Paparan mikroplastik ini terjadi melalui berbagai jalur, termasuk konsumsi makanan dan air yang terkontaminasi. Udara yang mengandung partikel plastik dan kontak langsung dengan produk berbahan plastik juga bisa menyebabkan kontaminasi.

2. Dampak mikroplastik terhadap fungsi kognitif

ilustrasi otak manusia (unsplash.com/@natcon773)

Penelitian ini mengungkap bahwa paparan mikroplastik dapat berdampak serius pada fungsi kognitif manusia. Partisipan dengan konsumsi plastik sekali pakai yang tinggi memiliki risiko mengalami penurunan fungsi kognitif hingga 36 kali lipat.

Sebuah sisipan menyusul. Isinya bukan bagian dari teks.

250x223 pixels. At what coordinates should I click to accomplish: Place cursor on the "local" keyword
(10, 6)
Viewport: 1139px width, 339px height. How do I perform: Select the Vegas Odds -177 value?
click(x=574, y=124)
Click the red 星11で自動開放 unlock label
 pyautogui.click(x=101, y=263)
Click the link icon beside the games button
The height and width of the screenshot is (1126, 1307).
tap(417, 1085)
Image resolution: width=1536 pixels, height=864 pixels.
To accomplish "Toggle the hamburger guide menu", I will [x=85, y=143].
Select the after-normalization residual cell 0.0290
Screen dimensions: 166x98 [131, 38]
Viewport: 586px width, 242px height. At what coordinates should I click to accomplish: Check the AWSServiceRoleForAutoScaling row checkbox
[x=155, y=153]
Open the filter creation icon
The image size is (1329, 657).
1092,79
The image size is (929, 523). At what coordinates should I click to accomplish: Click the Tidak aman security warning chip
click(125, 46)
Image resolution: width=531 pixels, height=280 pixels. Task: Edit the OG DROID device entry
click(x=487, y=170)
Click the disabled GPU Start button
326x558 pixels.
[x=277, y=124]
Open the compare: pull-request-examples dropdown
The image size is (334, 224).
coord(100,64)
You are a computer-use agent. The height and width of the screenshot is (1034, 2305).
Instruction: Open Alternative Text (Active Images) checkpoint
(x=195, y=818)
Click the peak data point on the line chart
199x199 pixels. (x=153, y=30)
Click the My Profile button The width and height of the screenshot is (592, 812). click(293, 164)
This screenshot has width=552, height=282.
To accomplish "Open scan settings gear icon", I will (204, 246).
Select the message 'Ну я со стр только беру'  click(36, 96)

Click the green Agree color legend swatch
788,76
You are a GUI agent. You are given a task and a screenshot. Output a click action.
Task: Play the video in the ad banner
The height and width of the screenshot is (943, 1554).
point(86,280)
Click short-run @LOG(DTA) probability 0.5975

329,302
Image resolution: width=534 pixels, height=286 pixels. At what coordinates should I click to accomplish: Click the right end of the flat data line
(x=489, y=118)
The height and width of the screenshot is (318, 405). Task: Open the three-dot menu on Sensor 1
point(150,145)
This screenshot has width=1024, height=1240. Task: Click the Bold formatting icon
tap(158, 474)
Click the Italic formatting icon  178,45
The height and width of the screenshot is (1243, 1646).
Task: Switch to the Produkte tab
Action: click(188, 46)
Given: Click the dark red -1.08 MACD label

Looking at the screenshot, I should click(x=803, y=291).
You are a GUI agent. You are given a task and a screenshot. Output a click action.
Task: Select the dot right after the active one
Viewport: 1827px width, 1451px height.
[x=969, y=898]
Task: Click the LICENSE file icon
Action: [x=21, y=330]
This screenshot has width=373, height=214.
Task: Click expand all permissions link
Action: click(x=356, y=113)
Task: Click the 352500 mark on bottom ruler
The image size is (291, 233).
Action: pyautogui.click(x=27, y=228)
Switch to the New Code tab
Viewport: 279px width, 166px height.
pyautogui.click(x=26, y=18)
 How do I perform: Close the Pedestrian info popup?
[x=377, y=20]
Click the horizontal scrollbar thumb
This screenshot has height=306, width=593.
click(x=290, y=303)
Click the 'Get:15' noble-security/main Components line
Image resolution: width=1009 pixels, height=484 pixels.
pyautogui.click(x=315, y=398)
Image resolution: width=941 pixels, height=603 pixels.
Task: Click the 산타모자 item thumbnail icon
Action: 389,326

Gangguan ini mencakup penurunan kemampuan berpikir, mengingat, dan mengambil keputusan. Ini diukur menggunakan Montreal Cognitive Assessment Indonesia (MoCA-Ina).

Ahli saraf FKUI, dr. Pukovisa Prawirohardjo, SpS(K), Ph.D., menjelaskan bahwa mikroplastik berpotensi mengganggu sistem saraf melalui peradangan dan stres oksidatif.

Jika paparan terus berlanjut tanpa adanya upaya pengendalian, dampak ini bisa menjadi ancaman serius bagi kesehatan otak. 

"Kami menemukan hubungan yang berarti antara fungsi kognitif dengan paparan mikroplastik. Gangguan fungsi kognitif yang dialami partisipan penelitian di antaranya pengaruh pada kemampuan berpikir, mengingat, dan mengambil keputusan," ujarnya.

3. Perlunya regulasi dan pengurangan plastik sekali pakai

Ilustrasi botol plastik minuman (unsplash.com/Franki Chamaki)

Untuk mengurangi dampak mikroplastik terhadap kesehatan, diperlukan langkah konkret dari pemerintah dan produsen. Greenpeace Indonesia menekankan pentingnya regulasi yang lebih ketat, termasuk penerapan standar pengujian mikroplastik dalam produk pangan dan lingkungan.

Selain itu, pemerintah juga didorong untuk memperbaiki sistem pengelolaan sampah berbasis pemilahan serta mempercepat larangan penggunaan plastik sekali pakai.

Di sisi lain, produsen memiliki tanggung jawab besar dalam mengurangi produksi dan distribusi plastik sekali pakai. Beralih ke sistem kemasan guna ulang (reuse) dan isi ulang (refill) menjadi solusi utama dalam menekan pencemaran mikroplastik. 

Kontaminasi mikroplastik dalam tubuh manusia bukan lagi sekadar isu lingkungan, tetapi juga ancaman serius bagi kesehatan. Studi terbaru menunjukkan adanya keterkaitan antara paparan mikroplastik dan gangguan kemampuan berpikir, mengingat, serta mengambil keputusan.